## [TASK OBJECTIVE]
Straight copy, no pictures: transcribe each entry as it stands.

## [DATA RECORDS]
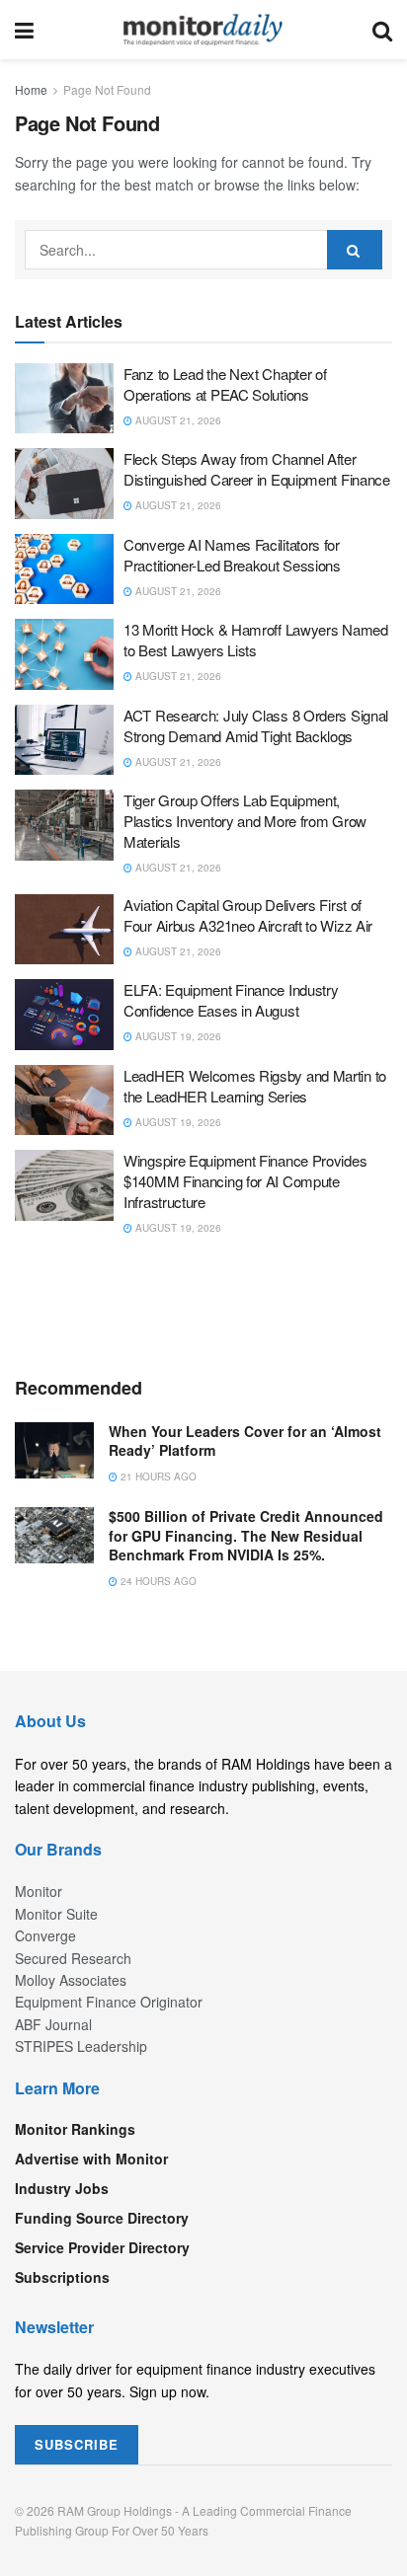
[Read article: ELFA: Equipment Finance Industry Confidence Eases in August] (64, 1014)
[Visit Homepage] (203, 29)
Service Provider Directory (102, 2247)
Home (31, 89)
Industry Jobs (62, 2188)
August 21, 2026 (176, 420)
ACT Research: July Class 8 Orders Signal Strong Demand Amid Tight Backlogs (255, 725)
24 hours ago (157, 1581)
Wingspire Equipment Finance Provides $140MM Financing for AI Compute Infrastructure (244, 1181)
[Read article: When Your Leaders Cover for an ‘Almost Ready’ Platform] (54, 1450)
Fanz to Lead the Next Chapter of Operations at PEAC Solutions (224, 384)
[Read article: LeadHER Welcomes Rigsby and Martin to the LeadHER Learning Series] (64, 1100)
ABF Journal (53, 2024)
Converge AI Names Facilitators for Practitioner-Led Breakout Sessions (232, 554)
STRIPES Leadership (81, 2046)
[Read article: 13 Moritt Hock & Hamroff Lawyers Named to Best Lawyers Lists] (64, 654)
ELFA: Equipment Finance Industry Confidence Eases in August (230, 1000)
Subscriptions (62, 2277)
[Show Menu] (24, 29)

## [SOLUTION TO THIS EXERCISE]
[Read article: ELFA: Equipment Finance Industry Confidence Eases in August] (64, 1014)
[Visit Homepage] (203, 29)
Service Provider Directory (102, 2247)
Home (31, 89)
Industry Jobs (62, 2188)
August 21, 2026 (176, 420)
ACT Research: July Class 8 Orders Signal Strong Demand Amid Tight Backlogs (255, 725)
24 hours ago (157, 1581)
Wingspire Equipment Finance Provides $140MM Financing for AI Compute Infrastructure (244, 1181)
[Read article: When Your Leaders Cover for an ‘Almost Ready’ Platform] (54, 1450)
Fanz to Lead the Next Chapter of Operations at PEAC Solutions (224, 384)
[Read article: LeadHER Welcomes Rigsby and Martin to the LeadHER Learning Series] (64, 1100)
ABF Journal (53, 2024)
Converge AI Names Facilitators for Practitioner-Led Breakout Sessions (232, 554)
STRIPES Leadership (81, 2046)
[Read article: 13 Moritt Hock & Hamroff Lawyers Named to Best Lawyers Lists] (64, 654)
ELFA: Equipment Finance Industry Confidence Eases in August (230, 1000)
Subscriptions (62, 2277)
[Show Menu] (24, 29)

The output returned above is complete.